D’après les promoteurs de la loi, offrir un cadre légal et médicalement encadré à la demande de mort permettrait de réduire les cas de suicide non médicalisés, souvent violents, solitaires, et entourés de détresse. Toutefois, cette hypothèse ne fait pas consensus dans la littérature scientifique.
Deux études majeures conduites par David Albert Jones et David Paton, viennent nuancer voire contester cette hypothèse. Dans un article publié en 2022 dans le Journal of Ethics in Mental Health, Jones examine les tendances des suicides dans plusieurs pays européens ayant légalisé la mort provoquée, notamment la Belgique, les Pays-Bas, la Suisse et le Luxembourg. L’auteur met en évidence que dans ces contextes, la légalisation de l’euthanasie et/ou du suicide assisté n’a pas conduit à une baisse des taux de suicide non assisté. Au contraire, certaines données suggèrent une augmentation du suicide global (mort provoquée + suicides non assistés), ou du moins une stagnation, en dépit de la progression continue des cas de mort provoquée. Cette situation soulève la possibilité que la légalisation ne constitue pas une réponse préventive au suicide, mais qu’elle puisse contribuer à une normalisation plus large du geste suicidaire, en particulier chez les personnes âgées.

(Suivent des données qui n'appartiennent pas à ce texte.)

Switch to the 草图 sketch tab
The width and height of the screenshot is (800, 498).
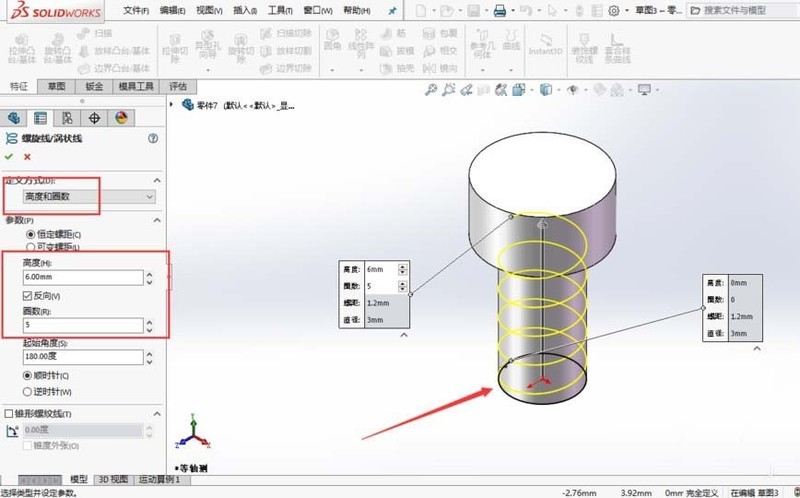56,86
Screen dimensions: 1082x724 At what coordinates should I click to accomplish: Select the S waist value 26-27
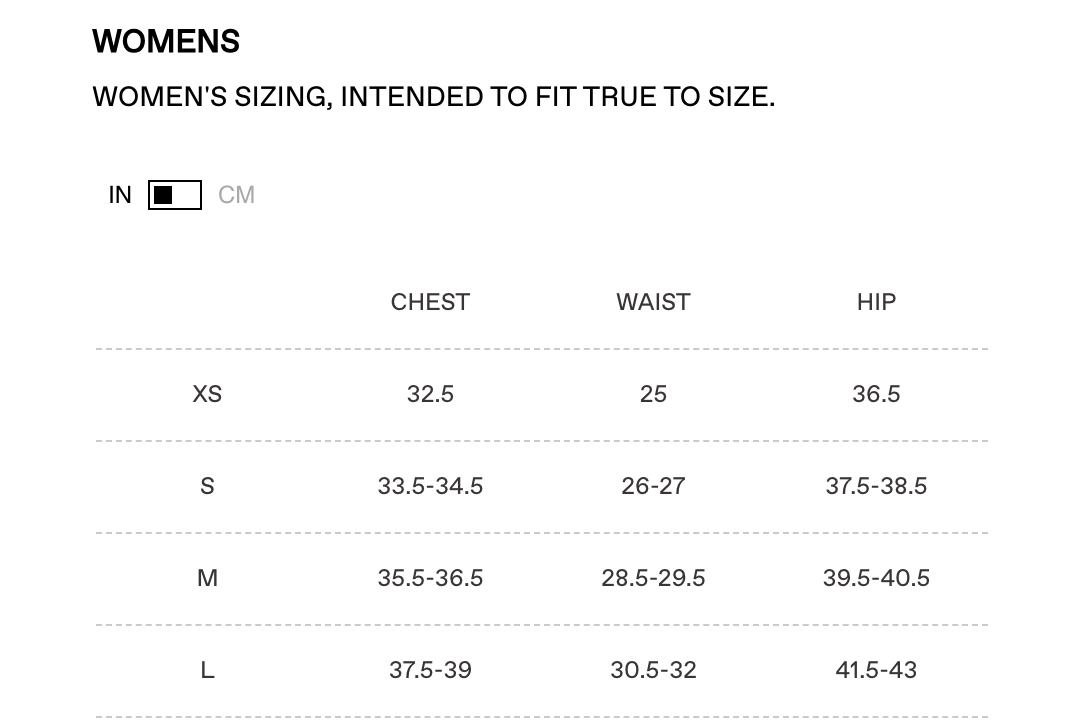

Cette hypothèse est corroborée par une étude antérieure, menée par Jones et David Paton, et publiée en 2015 dans le Southern Medical Journal. Les auteurs y analysent l’évolution des taux de suicide dans les États américains ayant légalisé le suicide assisté (notamment l’Oregon et Washington). À l’aide d’une analyse économétrique, ils concluent que la légalisation est associée à une hausse statistiquement significative du taux de suicide global, toutes causes confondues, comparé à des États similaires sans législation équivalente (Jones & Paton, 2015). En particulier, une augmentation marquée du suicide chez les personnes âgées a été observée, sans effet protecteur sur les autres catégories d’âge ou sur les suicides non assistés. Ces résultats suggèrent que la disponibilité légale du suicide assisté ne diminue pas le recours au suicide non médicalisé, et pourrait même contribuer à un affaiblissement des messages de prévention du suicide.

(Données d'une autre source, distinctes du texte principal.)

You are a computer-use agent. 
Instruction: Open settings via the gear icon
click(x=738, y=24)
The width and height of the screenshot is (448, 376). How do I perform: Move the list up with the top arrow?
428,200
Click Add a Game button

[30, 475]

Les conclusions de ces deux travaux appellent à une prudence accrue quant aux effets sociétaux de la légalisation de la mort provoquée. Loin de constituer un remède au suicide, cette législation pourrait, selon les auteurs, participer à un climat culturel où la vie des personnes vulnérables – notamment âgées, malades ou dépressives – est perçue comme moins digne de protection.
Cette tendance soulève des interrogations fondamentales : la légalisation de la mort provoquée contribue-t-elle à une médicalisation de la mort ou à une banalisation du suicide ? Dans quelle mesure peut-elle coexister avec des politiques efficaces de prévention du suicide, qui reposent généralement sur l’affirmation inconditionnelle de la valeur de la vie humaine ?
RéférencesJones, D. A. (2022). Euthanasia, Assisted Suicide, and Suicide Rates in Europe. Journal of Ethics in Mental Health, February 7.
Jones, D. A., & Paton, D. (2015). How Does Legalization of Physician-Assisted Suicide Affect Rates of Suicide? Southern Medical Journal, October 2015, 108(10), 599–604.